Work to complete -
Your task is to copy exactly the lines from the line containing "At what coordinates" through the end of the listing below, with pictures left out.
****************
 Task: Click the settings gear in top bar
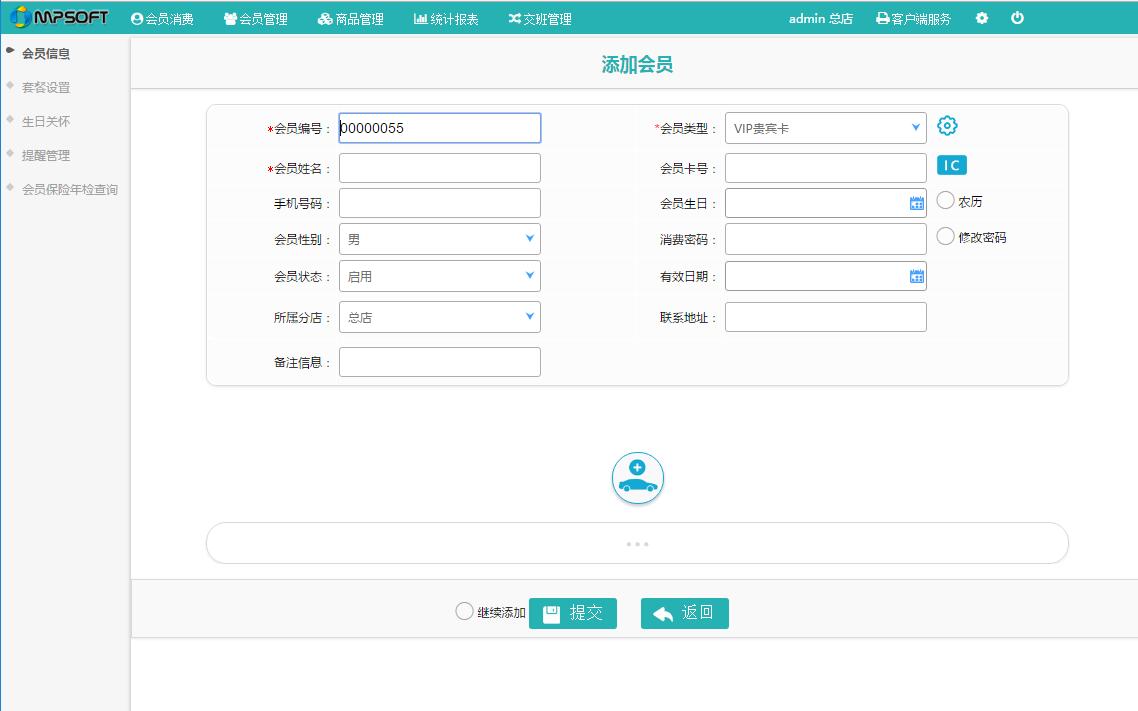coord(982,18)
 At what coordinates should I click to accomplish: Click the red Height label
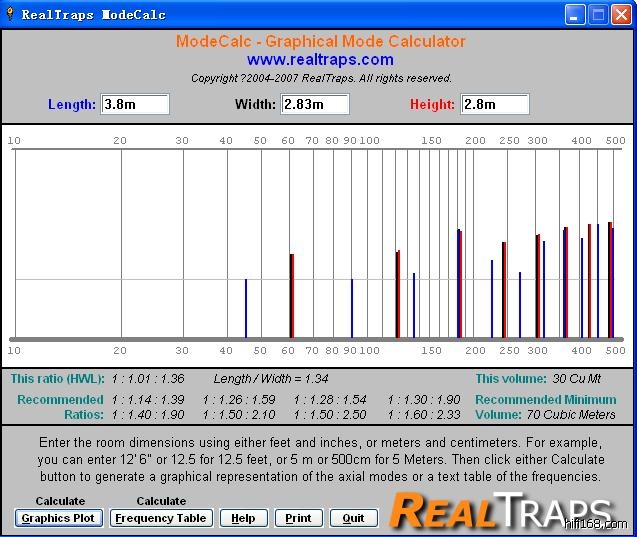point(432,104)
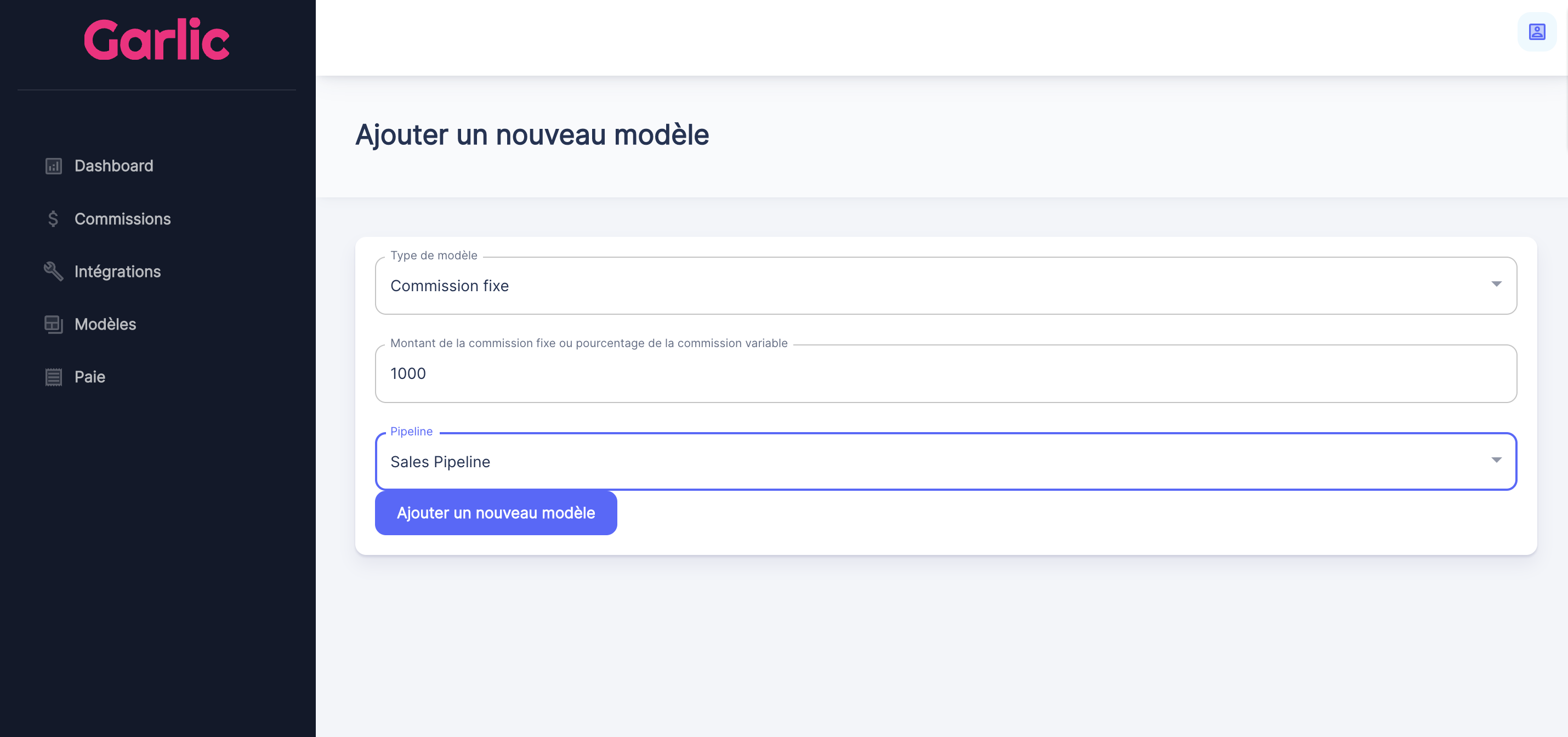
Task: Select the Sales Pipeline value text
Action: click(x=440, y=461)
****************
Output below -
 At what coordinates should I click to accomplish: Click the red Height label
point(432,104)
Task: Select the Sales Pipeline value text
Action: click(x=440, y=461)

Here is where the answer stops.